3

I have a Snakemake workflow that I've been using to train DL TensorFlow models. At a high level there are a few longish-running jobs (model training) that can be run in parallel. I would like to run these on the cloud and dask-cloudprovider seems like a promising option since I can leverage GPU's easily on ECS. To do this, though, would I have to rewrite my workflow using the Dask functions (maybe dask delayed)? Or is there some way to get Snakemake to use Dask?

j sad
  • 1,055
  • 9
  • 16

2 Answers2

3

If you do a web search for "dask snakemake" you'll find a Github issue from 2017 that you might want to read through. It's certainly possible, but someone would need to write the integration.

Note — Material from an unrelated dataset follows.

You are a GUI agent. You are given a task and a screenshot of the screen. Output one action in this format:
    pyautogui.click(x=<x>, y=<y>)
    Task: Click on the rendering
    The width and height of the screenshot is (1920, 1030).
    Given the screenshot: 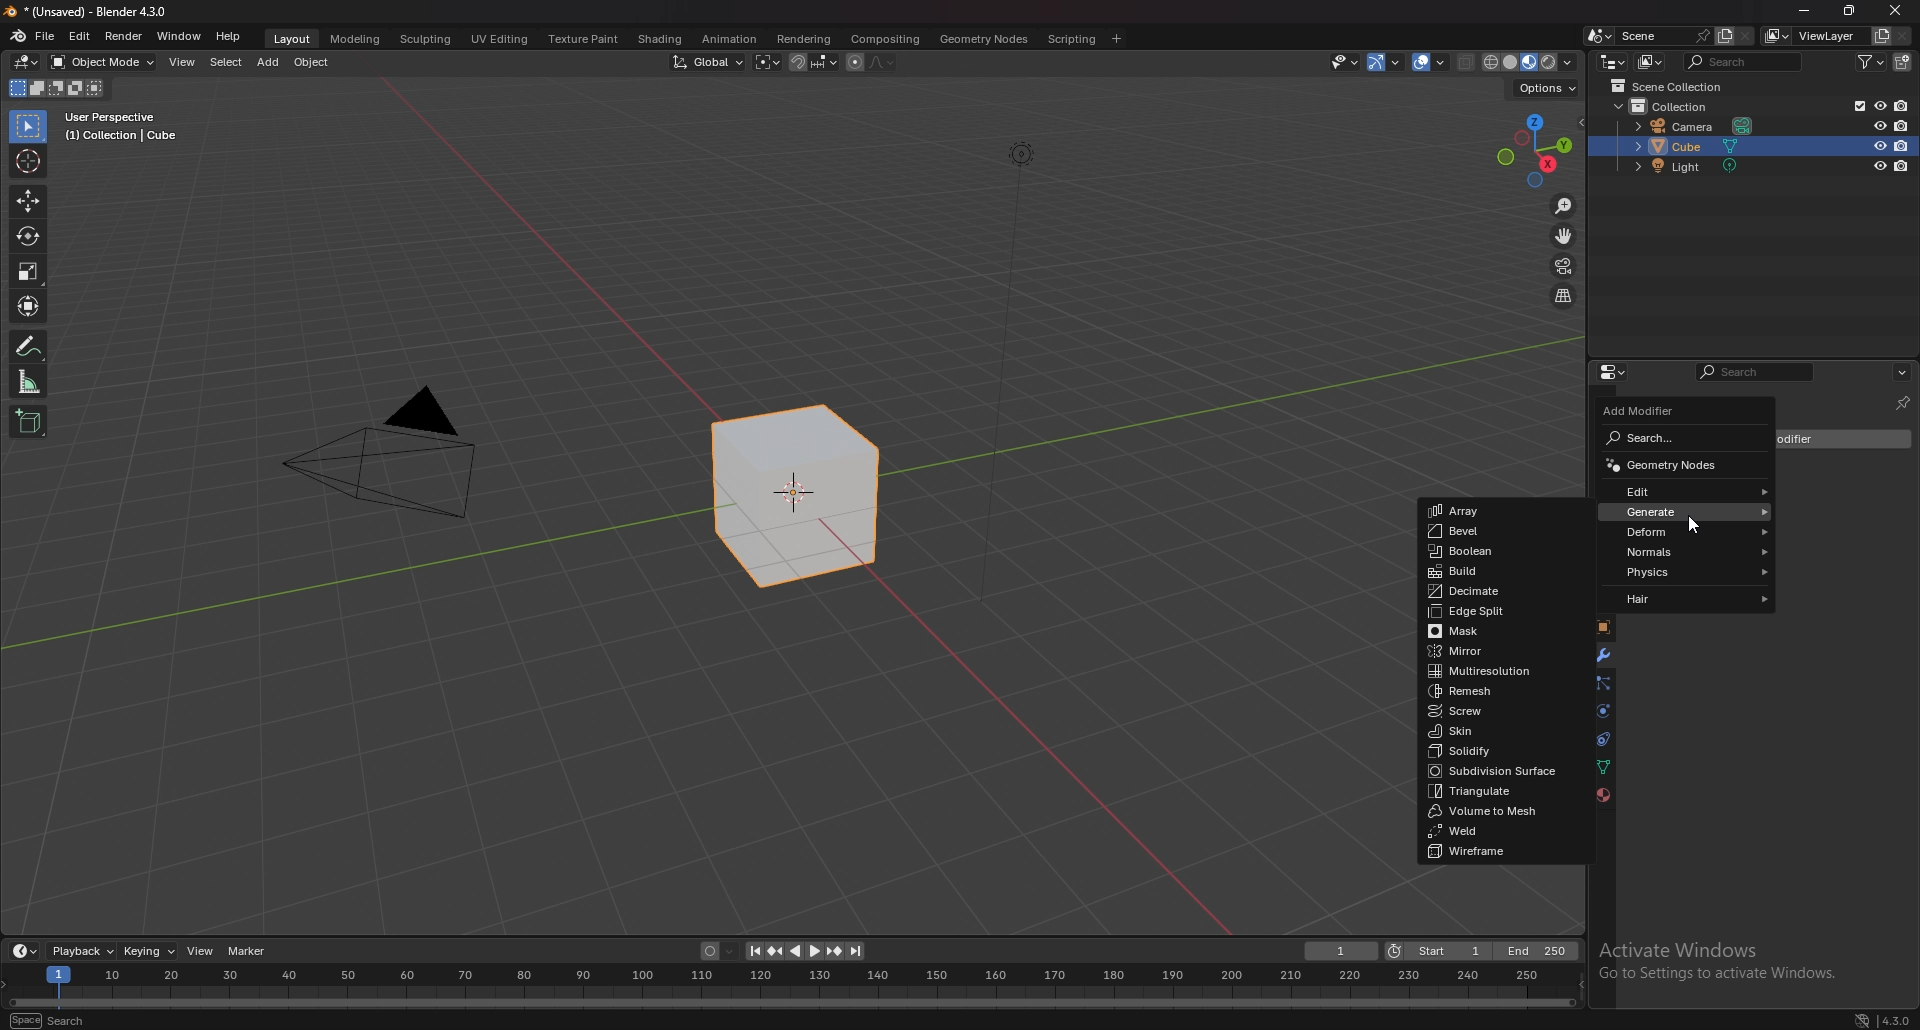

You may also want to try Dask's integration with Airflow, or, perhaps a bit more modern, the Prefect library.

MRocklin
  • 55,641
  • 23
  • 163
  • 235
  • Thanks, @MRocklin, for pointing me to that issue (https://github.com/dask/dask/issues/2119). I also found another really good discussion here: https://github.com/pangeo-data/pangeo/issues/523. Also, thanks for pointing me to Airflow and Prefect. I think for what I'm trying to do, Snakemake and Dask would be filling the same role. I was thinking I could use Dask to spin off the workers, but maybe that is over-complicating things. – j sad May 11 '20 at 19:31
-1

I've never heard of dask before and I don't use the cloud so I may be completely off here.

I don't see why snakemake and dask shouldn't play well with each other. Can't you do:

rule one:
    input: ...
    output: 'out.txt',
    run:
        from dask_cloudprovider import FargateCluster
        # Do stuff

rule two:
    input:
        'out.txt',
    output:
        ...
    run:
        # Do stuff with out.txt
dariober
  • 8,240
  • 3
  • 30
  • 47